Closed nizumakun closed 6 years ago
As I understand it, you have a 16S dataset of a community, and you are failing to find some particular genus in the results of assignTaxonomy
with the RDP trainset?
Can you clarify what your goal here is? You only care about sequences from that one genus? Which is? Do you have a suitable set of reference sequences for that genus? Is there a further purpose once those sequences are identified?
Depending on what you are trying to do there are probably a couple ways to do it. Also, you may want to just try the Silva database as well, in case it has your genus of interest.
Hello Dr Callahan
Thanks for helping. Actually yes, I have a 16s dataset of a community. In the result of assignTaxonomy I failed to find the genius Frankia (that is, the only genius I would care about) which I was supposed to pull out of the whole community dataset, try to hypothesize which are the most abundant Frankia sequences per sample, then extract all unique sequences per sample into a fasta file for further alignments and phylogenetic tree construction. Would there be a way to extract these specific sequences? Also, when I included few reference Frankia sequences into the RDP trainset, reads were still not assigned to the Frankia genius (Even though when I manually blasted some reads they turned out to be actual Frankia, thus making sure they are actually there). So I wasn't so sure if there was a minimum number of required reference sequences in order for the program to take them into consideration. E.g: Is a set of 100 reference sequences enough or do I need more. Especially that I am going to re run the analysis using a genius specific gene, for which I would need to manually prepare a set of reference sequences to compare to.
Thanks a lot
I'd recommend trying the Silva database, which contains named Frankia sequences, instead of the RDP database, which does not. That will probably solve your problem right there.
Alternatively, since your goal here is not to do a classification in the absence of prior information, but to identify Frankia sequences when you know they exist, you can just compare all of your sequences to a set of known Frankia sequences, and pick out the ones that are close enough.
You can do that by reading in the sequences from a fasta file (e.g. fsqs <- getSequences("my.frankia.fa")
) and then finding the minimum aligned hamming distance between each sequences and that set of sequences (e.g. ham.min <- min(nwhamming(sq, fsqs, vec=TRUE))
). Then choose all sequences with ham.min less than sum cutoff that you choose.
Thanks so much! It worked much better with silva database amended with extra sequences I have added. Still with deep look into taxa I have found many assigned to a another genius while they shouldn't (biologically irrelevant let's say, E.g: they show a blast similarity of 98% to frankia and 98% to an x genius but the taxonomy assignment refer them to x instead of frankia, knowing that x shouldn't be found in such environment). At that point I think it's a just a matter of how rich is the database with my target sequence, I'm I right? On another note, I have also re run using a genius specific gene, so here my output should be Frankia only sequences. In term of diversity data looked normal but abundance wise things were questionable. Do I take the numbers from SeqtabNoc (the way ASV table was called in the paper) as abundance of each sequence? If not, is there anyway to convert that table into a biom format table so I can easily sort unique sequences for each sample together with their corresponding abundance?

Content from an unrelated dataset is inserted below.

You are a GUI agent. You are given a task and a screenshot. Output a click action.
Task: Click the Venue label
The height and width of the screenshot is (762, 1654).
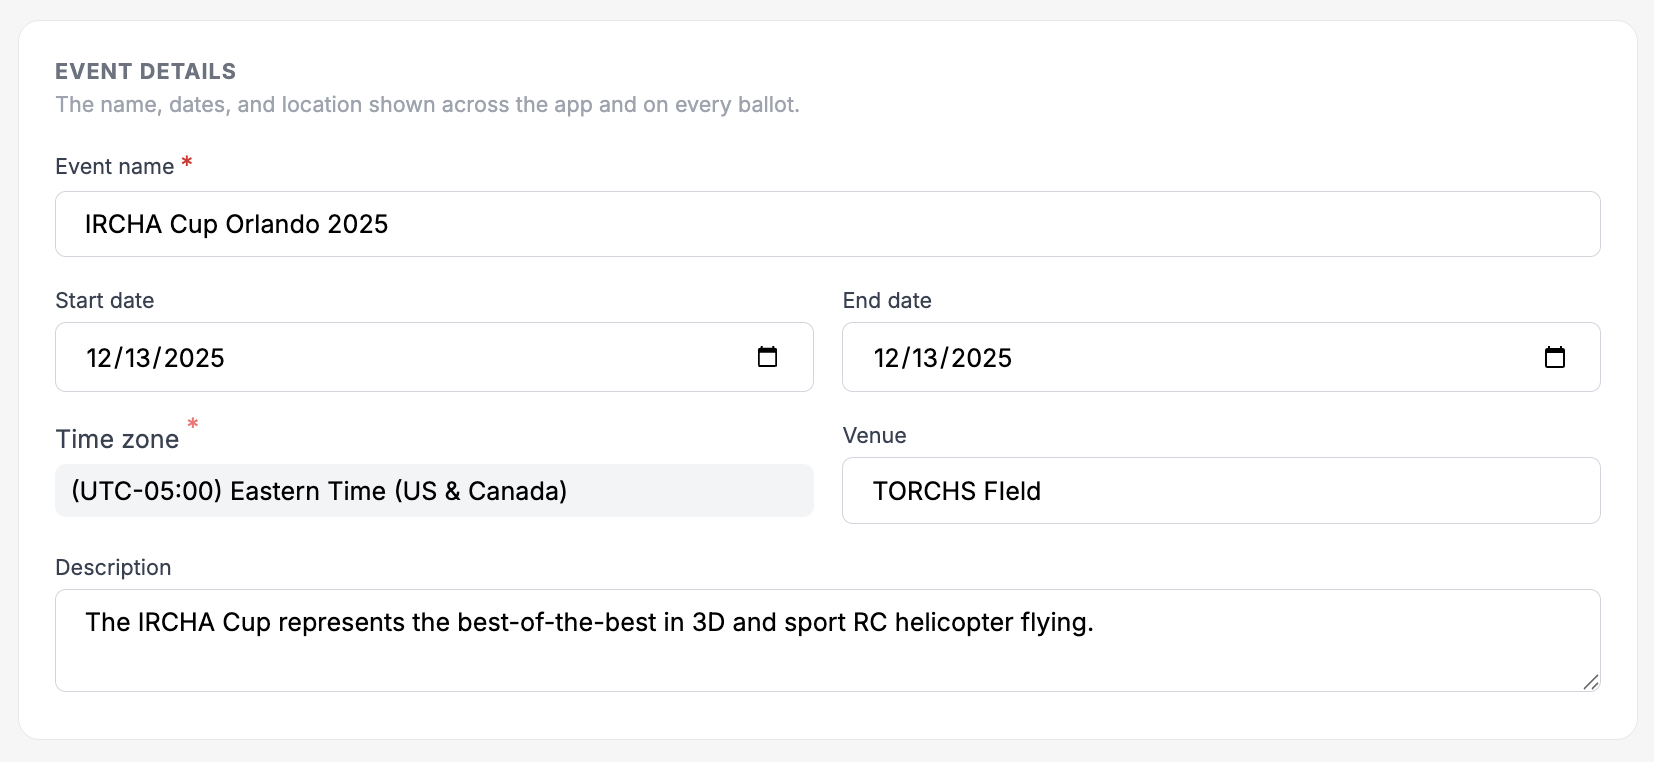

Sorry if Im asking a lot, but I really appreciate your help. As you already helped me a lot solving the first issue.
Thanks
These general purpose databases are intended for general purpose use. You can do better with databases tailored to your specific environment, but it is more work of course. In your case, if you excluded the nearby sequences from species that you know don't appear in your environment, the algorithm would give you the expected results. This is one reason to consider the targeted approach I described earlier (alignment to Frankia sequences).
Yes, the numbers in the sequence-table are the abundances.
You can write to biom using the biomformat
package, see #325 for an example. However, R is a very flexible and powerful environment for doing things like sorting/subsetting/reordering, and you can probably use base R commands on your sequence table to accomplish what you want.
Thank you very much! really appreciate your help
Hello I am really new to programming languages and using Dada2 is just my experience number two next to QIIME. Maybe my questions would sound little novice, but I would appreciate any kind of help. So I used Dada2 to run an analsysis on environmental samples where 16s gene was being detected. I followed the workflow as in the tutorial and used the proposed "./rdp_train_set_16.fa.gz" as a reference to compare against. Later on I realized that "./rdp_train_set_16.fa.gz" doesn't include a genius that I was specifically looking for. I tried to add few sequences manually to the same document but the output wasn't any different. When I tried my customized reference database with the target genius only the result came out even worse after assigning taxonomy with many N/As. My main questions would be: 1/ Is there a dada2 tool similar to the qiime script: exclude_seqs_by_blast? so I can keep only sequences for my target organism 2/ Is there a minimum number of sequences to put in a customized database in order for it to work properly? especially in this context where I want to pull specific sequences out of a whole microbial pool.
I know Im asking something that could be obvious yet specific. But I appreciate any help on this matter.